Klavdia Petrovna looked at her, and her face showed not wounded dignity anymore but naked, undisguised hatred. She saw her manipulations no longer worked. The girl—the daughter-in-law she had considered obedient and manageable—had suddenly shown a spine of steel.
“You…” she hissed, the word dripping poison. “You’re just ungrateful…”
“Mom, let’s go,” Vitaly finally found the nerve to intervene. He stepped to his mother and took her by the arm, thereby definitively choosing his side. He did not defend his wife. He didn’t try to understand her. He simply decided to evacuate his mother from a lost battlefield. “There’s nothing more to discuss here.”
They moved toward the exit. Standing in the hallway, Klavdia Petrovna turned and hurled the cruellest line she could muster.
“Barren fig tree,” she said quietly but distinctly. “No children, no soul. Just numbers in your head.”

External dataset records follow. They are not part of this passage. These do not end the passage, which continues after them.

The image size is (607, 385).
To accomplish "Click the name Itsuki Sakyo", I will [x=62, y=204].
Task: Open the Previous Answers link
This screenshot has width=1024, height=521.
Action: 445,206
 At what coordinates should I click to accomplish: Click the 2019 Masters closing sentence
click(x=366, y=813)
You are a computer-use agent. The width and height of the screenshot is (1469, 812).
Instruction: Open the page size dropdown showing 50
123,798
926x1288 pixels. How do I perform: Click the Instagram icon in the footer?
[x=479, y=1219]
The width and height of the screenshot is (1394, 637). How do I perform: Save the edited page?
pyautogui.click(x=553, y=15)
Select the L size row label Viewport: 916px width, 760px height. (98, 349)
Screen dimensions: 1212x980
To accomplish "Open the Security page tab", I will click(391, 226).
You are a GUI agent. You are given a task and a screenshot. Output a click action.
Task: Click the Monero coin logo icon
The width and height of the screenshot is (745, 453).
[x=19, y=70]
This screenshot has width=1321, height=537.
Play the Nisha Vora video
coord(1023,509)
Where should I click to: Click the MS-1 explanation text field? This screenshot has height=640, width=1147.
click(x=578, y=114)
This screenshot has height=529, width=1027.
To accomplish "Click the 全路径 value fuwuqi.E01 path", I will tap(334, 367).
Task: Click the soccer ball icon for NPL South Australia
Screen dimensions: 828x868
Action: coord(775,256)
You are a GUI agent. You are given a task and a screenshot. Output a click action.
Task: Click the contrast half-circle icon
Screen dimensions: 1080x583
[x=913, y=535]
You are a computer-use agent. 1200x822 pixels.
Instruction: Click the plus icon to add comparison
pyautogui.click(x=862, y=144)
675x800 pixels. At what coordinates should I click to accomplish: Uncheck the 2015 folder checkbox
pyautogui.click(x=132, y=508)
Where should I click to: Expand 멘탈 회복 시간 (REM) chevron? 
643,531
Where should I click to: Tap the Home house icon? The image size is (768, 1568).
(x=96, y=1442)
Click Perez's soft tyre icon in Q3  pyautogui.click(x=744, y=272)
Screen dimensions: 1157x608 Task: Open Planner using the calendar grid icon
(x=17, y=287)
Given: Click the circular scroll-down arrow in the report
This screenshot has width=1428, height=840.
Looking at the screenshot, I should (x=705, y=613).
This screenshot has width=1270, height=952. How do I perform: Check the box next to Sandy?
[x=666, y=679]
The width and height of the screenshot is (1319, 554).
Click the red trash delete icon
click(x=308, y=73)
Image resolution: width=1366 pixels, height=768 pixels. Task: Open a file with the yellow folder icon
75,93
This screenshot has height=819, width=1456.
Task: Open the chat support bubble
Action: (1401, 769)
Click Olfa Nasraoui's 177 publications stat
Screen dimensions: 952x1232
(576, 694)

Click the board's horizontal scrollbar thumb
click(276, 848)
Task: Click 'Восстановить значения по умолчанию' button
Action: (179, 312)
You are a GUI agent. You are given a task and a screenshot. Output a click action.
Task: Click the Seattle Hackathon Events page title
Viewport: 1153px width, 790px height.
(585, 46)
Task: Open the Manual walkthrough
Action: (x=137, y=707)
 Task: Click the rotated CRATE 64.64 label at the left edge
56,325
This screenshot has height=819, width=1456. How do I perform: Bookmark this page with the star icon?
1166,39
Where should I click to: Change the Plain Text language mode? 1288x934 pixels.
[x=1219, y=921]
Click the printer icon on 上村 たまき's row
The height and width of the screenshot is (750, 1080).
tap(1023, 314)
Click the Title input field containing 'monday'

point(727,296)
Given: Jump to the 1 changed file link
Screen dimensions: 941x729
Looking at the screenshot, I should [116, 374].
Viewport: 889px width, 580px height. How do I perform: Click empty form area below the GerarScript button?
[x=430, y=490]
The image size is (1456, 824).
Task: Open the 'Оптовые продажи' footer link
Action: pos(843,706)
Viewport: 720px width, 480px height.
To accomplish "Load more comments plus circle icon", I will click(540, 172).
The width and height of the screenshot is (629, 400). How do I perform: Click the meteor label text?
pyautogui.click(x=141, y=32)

Lyudmila said nothing. She watched her husband open the door for his mother. He didn’t look at his wife; his eyes were on the floor. At that moment, Lyudmila went to her desk, took the plastic container of pies still sitting on her papers, and silently followed them. She stepped into the open doorway, onto the landing, and gently—without knocking or a sound—set the container on the doormat outside her door. Then she returned to the apartment and looked straight at her husband, who still held the door handle.
“My jubilee gift to your mother,” she said in an icy, utterly calm voice. “Free of charge. A farewell.”
Only then did she close the door on him. No slam. Just the soft click of the lock.